While my daughter already has her own small IT department (as I like to say), it consists of some gaming systems, a tablet, and a Chromebook. Even her Chromebook has just an 11.6" screen and a small keyboard, so none of her devices are really quite adequate for full-time school duty.
So we found ourselves in a pinch. She really needed a desktop-capable computer system with a decent-sized screen, a full keyboard, a good-quality microphone, a set of speakers, and a headphone jack. And having an external video connector helps if you decide one screen isn't enough.

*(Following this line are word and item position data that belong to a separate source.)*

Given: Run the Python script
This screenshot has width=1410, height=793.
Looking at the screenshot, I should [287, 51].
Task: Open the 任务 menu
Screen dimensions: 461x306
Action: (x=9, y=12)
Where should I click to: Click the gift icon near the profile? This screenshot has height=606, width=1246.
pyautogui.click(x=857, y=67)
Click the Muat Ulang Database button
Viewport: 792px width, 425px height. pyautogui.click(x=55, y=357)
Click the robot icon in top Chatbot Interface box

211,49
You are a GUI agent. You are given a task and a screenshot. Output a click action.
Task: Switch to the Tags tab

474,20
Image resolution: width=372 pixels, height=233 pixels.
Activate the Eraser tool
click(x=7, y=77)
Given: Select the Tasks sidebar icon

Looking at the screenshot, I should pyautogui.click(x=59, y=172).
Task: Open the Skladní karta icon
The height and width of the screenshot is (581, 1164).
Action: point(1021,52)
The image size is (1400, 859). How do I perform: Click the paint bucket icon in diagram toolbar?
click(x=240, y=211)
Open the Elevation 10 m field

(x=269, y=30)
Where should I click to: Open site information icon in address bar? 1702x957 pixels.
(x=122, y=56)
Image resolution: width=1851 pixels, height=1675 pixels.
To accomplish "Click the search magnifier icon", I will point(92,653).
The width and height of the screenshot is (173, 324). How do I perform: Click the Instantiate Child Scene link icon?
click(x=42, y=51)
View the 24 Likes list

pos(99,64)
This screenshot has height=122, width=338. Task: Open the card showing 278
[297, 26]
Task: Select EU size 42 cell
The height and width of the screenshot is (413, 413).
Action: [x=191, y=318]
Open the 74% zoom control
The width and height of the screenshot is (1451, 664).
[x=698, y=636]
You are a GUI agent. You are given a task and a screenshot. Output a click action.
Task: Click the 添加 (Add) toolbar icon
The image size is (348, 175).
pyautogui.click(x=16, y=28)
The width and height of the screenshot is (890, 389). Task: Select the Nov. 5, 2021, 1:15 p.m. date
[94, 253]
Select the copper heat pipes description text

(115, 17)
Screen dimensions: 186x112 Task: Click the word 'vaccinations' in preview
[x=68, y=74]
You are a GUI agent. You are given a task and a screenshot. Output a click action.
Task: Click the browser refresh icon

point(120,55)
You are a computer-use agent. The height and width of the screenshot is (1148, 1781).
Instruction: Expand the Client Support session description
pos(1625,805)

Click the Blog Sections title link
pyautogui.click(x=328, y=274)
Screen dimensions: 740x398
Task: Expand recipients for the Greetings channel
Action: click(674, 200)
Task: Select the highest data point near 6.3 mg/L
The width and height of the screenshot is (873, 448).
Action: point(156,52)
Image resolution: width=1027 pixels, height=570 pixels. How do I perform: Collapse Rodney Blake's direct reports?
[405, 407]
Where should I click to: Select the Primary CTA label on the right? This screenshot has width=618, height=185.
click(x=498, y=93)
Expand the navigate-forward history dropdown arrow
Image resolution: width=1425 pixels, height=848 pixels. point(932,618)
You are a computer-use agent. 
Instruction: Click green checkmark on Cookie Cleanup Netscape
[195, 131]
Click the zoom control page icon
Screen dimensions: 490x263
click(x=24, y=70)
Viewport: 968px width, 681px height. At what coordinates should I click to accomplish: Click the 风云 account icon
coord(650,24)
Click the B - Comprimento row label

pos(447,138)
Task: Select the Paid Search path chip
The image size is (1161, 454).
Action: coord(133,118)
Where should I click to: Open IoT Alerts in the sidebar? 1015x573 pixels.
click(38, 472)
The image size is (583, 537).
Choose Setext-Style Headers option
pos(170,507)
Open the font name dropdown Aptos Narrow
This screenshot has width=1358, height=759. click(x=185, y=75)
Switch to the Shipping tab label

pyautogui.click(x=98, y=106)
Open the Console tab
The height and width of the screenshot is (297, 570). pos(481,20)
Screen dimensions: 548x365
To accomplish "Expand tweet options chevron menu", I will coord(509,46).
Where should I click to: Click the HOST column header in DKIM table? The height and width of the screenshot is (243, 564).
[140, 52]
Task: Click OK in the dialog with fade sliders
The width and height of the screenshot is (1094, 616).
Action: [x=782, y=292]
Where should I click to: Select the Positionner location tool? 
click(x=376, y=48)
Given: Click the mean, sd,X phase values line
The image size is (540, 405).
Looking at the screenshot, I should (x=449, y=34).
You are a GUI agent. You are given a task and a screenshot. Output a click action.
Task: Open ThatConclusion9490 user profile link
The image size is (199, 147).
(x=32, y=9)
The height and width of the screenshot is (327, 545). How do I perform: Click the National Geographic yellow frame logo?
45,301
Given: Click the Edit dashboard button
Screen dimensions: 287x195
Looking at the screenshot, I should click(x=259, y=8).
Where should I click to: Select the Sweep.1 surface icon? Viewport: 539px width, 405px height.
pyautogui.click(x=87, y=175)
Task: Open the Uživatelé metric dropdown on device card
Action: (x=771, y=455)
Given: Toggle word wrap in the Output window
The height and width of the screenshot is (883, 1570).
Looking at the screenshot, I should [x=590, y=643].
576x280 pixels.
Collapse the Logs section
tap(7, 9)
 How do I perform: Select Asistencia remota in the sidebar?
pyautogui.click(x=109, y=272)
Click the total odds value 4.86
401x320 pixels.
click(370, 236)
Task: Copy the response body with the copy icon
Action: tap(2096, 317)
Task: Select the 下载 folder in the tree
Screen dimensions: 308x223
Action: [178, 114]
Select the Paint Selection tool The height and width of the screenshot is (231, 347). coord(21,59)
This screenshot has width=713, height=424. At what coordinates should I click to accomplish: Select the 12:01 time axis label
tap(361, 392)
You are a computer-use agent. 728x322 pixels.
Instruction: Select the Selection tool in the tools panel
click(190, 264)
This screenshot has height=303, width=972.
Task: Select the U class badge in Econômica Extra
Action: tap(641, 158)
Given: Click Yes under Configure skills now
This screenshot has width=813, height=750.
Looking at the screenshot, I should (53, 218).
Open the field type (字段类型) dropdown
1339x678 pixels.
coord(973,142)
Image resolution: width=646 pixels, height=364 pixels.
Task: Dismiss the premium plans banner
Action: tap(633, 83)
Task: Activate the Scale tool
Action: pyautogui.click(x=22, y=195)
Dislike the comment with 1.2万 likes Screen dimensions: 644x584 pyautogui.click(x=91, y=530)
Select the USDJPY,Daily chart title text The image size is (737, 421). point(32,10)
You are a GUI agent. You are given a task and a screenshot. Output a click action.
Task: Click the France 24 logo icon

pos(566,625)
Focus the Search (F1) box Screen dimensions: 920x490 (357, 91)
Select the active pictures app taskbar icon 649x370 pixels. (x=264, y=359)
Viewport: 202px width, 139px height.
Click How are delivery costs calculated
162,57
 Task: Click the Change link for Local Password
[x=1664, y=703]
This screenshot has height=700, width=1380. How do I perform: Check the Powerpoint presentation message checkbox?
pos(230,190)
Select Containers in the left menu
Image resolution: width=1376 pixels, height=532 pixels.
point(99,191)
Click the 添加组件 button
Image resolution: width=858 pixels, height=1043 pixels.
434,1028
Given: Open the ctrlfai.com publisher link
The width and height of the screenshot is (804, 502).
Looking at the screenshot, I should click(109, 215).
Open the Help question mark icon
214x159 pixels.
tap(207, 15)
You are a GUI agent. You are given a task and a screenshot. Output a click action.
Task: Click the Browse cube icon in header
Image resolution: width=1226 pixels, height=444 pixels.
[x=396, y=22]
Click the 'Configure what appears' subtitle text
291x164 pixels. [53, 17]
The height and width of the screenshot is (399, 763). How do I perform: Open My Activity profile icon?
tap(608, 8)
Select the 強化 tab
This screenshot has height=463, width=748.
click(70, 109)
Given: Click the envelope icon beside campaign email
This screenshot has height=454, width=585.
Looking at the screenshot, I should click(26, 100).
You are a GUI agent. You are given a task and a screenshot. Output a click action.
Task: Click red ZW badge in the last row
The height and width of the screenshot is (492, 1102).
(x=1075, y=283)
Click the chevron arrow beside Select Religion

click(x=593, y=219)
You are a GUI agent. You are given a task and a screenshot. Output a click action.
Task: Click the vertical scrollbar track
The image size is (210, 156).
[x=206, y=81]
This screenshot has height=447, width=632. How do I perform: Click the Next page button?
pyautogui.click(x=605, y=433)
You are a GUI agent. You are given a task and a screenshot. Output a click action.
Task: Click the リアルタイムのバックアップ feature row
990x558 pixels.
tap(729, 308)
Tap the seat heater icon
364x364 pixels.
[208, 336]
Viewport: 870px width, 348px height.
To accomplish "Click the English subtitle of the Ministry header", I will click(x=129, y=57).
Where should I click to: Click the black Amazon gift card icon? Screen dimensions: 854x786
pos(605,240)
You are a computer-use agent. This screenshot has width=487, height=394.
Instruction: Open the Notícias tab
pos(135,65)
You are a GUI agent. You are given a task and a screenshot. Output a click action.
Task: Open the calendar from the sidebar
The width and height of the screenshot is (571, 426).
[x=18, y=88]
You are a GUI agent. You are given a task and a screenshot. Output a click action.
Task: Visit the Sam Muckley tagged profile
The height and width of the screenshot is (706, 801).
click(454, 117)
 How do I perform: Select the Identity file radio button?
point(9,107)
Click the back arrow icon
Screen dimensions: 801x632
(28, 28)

I didn't have a spare desktop, but I did have a laptop: a Lenovo G550 with a Pentium Dual-Core T4500 2.3GHz processor and 4GB RAM. I replaced its aging 5400RPM spindle hard drive with a 240GB solid-state drive. The laptop has a 15.6" screen, which is much easier to view than the small screens on her other devices, and a comfortable, full-size keyboard. Its CPU scores a bit better in PassMark's benchmarks (913 vs. 674) than the 1.6GHz Intel Celeron N3060 Dual-Core in the Chromebook.However, it is 10 years old, certainly on the edge of usability by today's standards. But, thanks to the efficiency of the Linux operating system, it gets the job done. I installed the latest version (v31) of Fedora Workstation, but many other distributions will work just fine. If you really want to eke out every drop of performance, you could use one of the lightweight Linux distributions. The only area that required a little extra effort with Fedora was the wireless; I had to install the driver for the Broadcom WiFi hardware. But really, this was only a few extra steps and a restart, and it was good to go.
Linux supports all of the other hardware in the laptop. My daughter prefers a full-sized mouse over the touchpad, so I attached one. She likes the keyboard on this laptop, but if she wants an external keyboard, there are enough USB ports to hook one up.
It has a traditional 3.5mm audio jack, so she can use headphones. I recommend giving children decibel-limited headphones to protect their hearing.
Even though this laptop has a 15.6" widescreen display, I think having a second monitor gives the best experience. I have a spare that I might hook up to the external VGA connector.
My daughter's school set up an online learning portal. The benefit is that students just need a supported web browser to log on and get to work, and I thank the school for its efforts and choice of a vendor-agnostic solution. Most Linux distributions include the Mozilla Firefox web browser installed by default, and Linux provides a full operating system, so I can install any applications she might need. Fedora is also updated regularly (unlike the old Windows Vista that came with the laptop and is no longer supported).
Her extracurricular coding school is using the Zoom client. I'm happy to report that it was an easy install with RPM and works great on Fedora 31.
My daughter has no trouble using her new laptop. She likes the GNOME desktop, particularly the fact that it "Looks like Dad's!" This is turning out to be a great experiment in practical (and under-pressure) use of a Linux desktop.